Items listed in a dataset
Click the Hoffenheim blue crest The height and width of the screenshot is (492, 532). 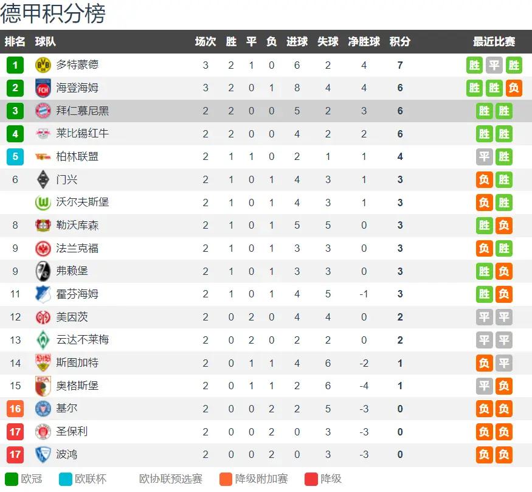point(43,294)
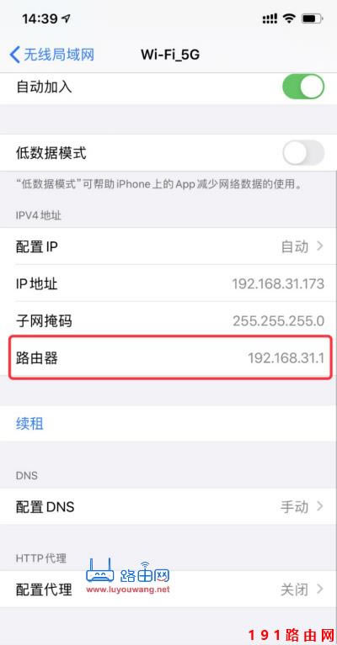
Task: Tap the 子网掩码 row
Action: (x=169, y=320)
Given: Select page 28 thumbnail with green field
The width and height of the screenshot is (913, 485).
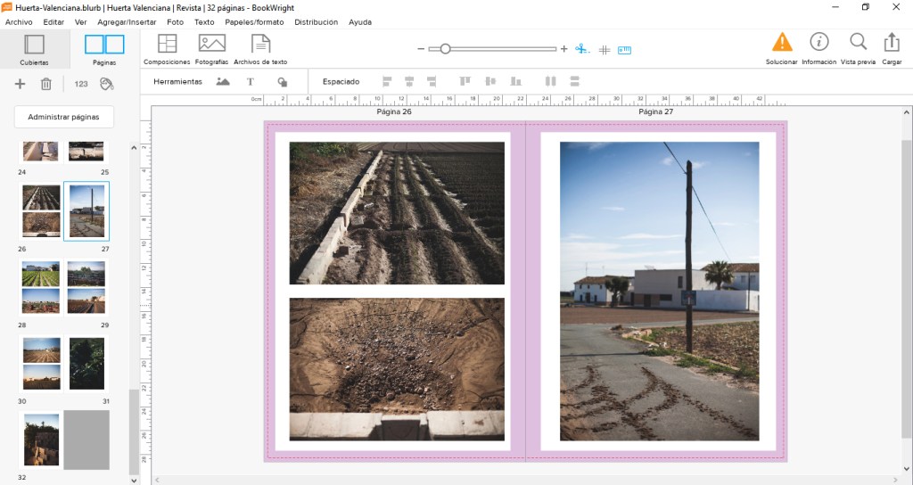Looking at the screenshot, I should click(41, 287).
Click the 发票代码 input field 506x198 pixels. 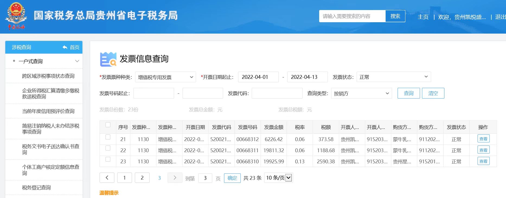277,93
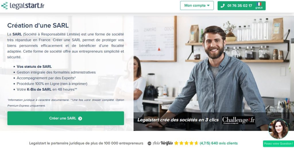The height and width of the screenshot is (148, 294).
Task: Call the 01 76 35 02 17 number button
Action: tap(241, 6)
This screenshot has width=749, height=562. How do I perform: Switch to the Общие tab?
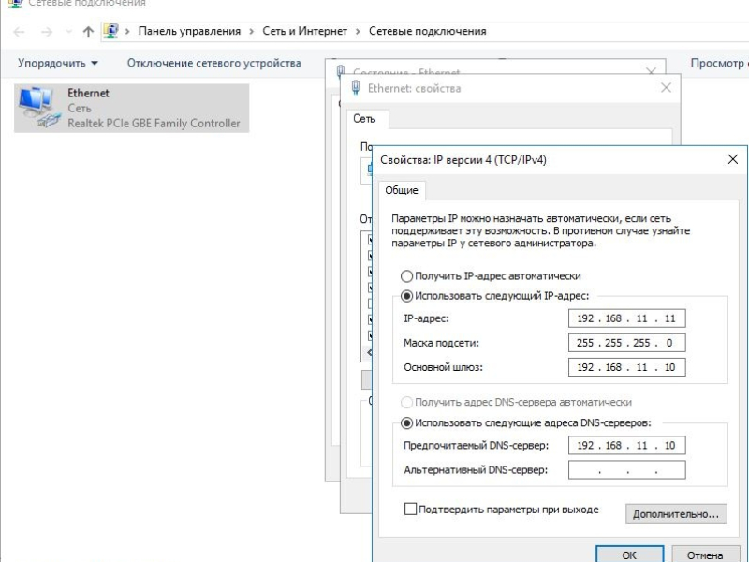tap(402, 190)
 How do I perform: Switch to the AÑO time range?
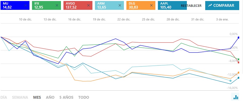pos(50,97)
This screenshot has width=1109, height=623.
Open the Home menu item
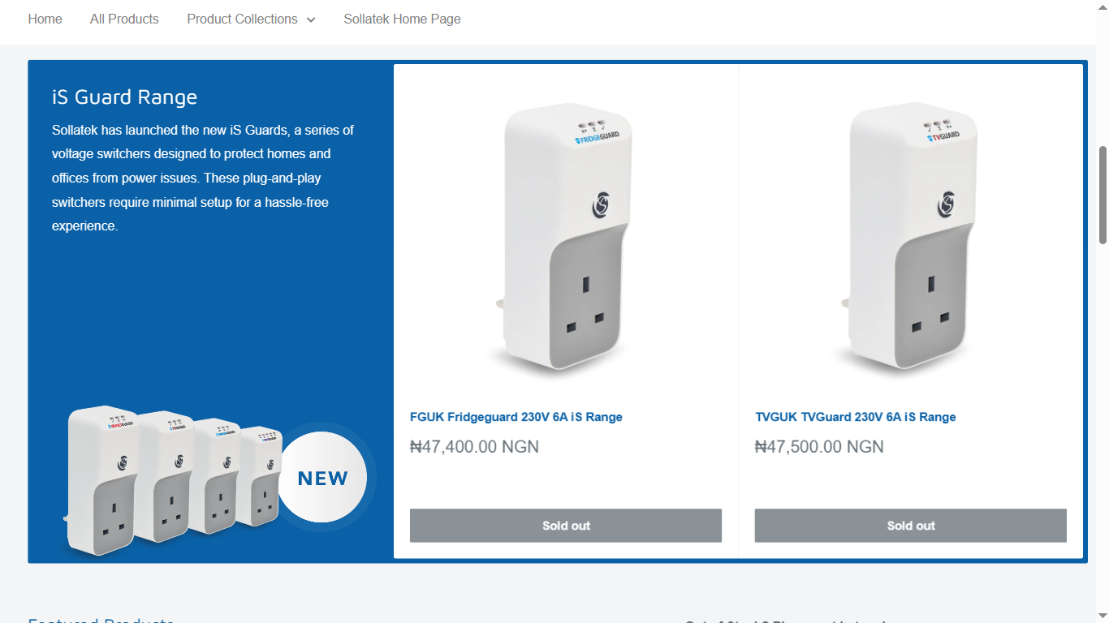(45, 19)
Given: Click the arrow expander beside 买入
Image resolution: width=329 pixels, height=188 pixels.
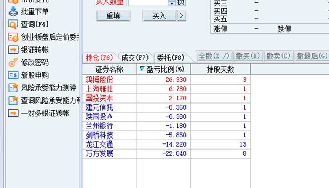Looking at the screenshot, I should click(182, 16).
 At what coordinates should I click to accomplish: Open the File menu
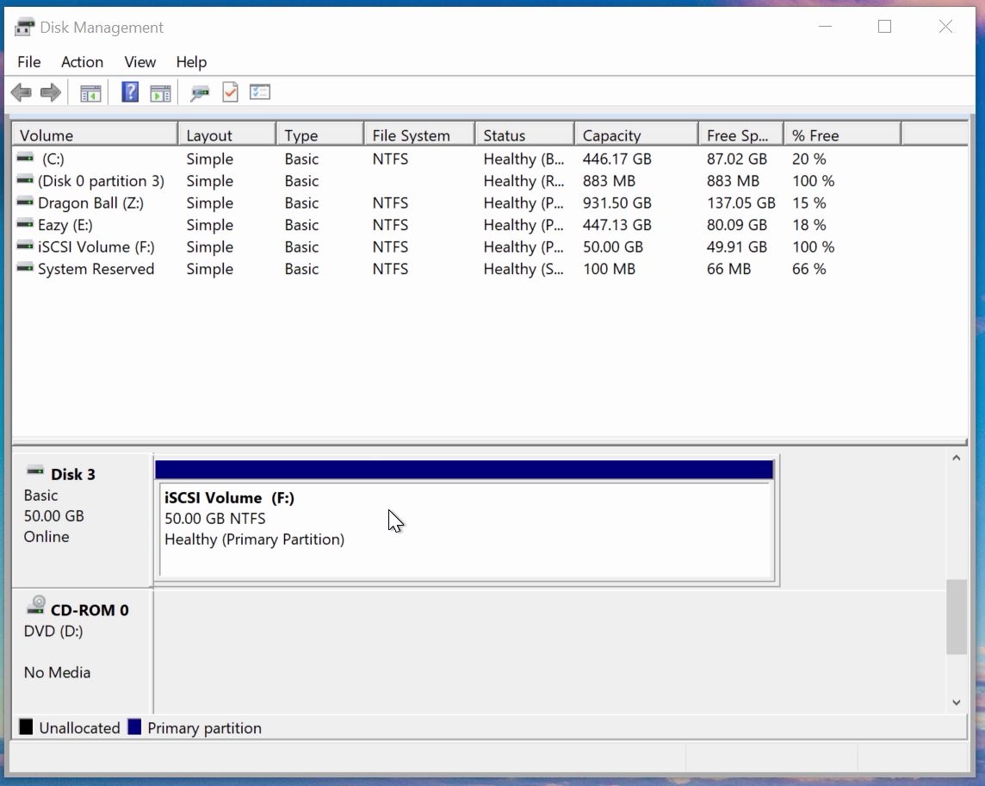[29, 62]
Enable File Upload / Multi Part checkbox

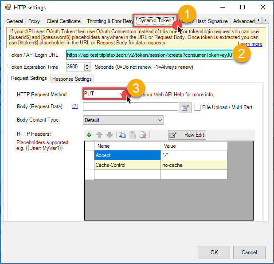pos(197,107)

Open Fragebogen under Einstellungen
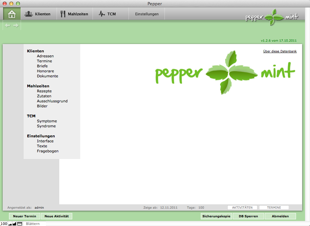48,151
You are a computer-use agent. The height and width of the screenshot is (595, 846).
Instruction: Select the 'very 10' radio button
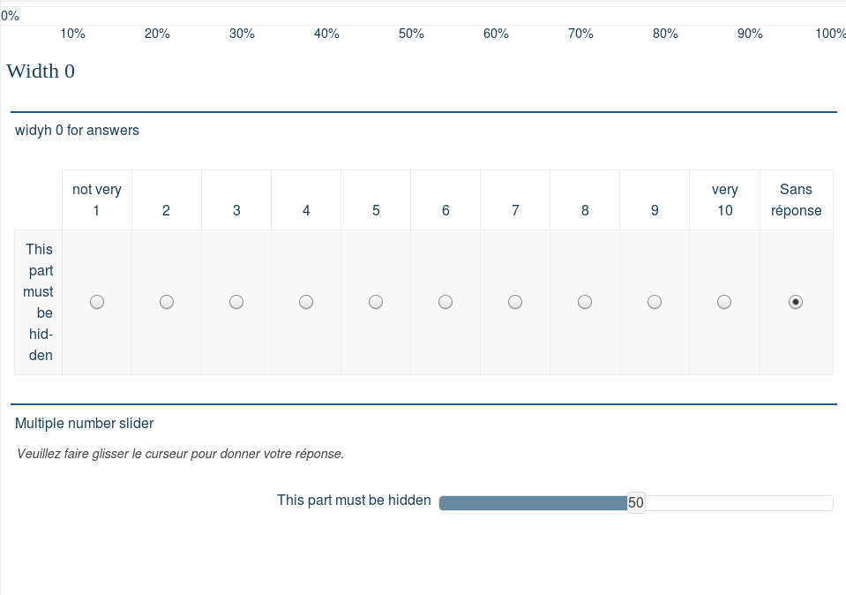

### Assignment
The expected answer is a copy of each line above containing "Select".

### Solution for this task
Given: Select page 28 thumbnail with green field
Instruction: Select the 'very 10' radio button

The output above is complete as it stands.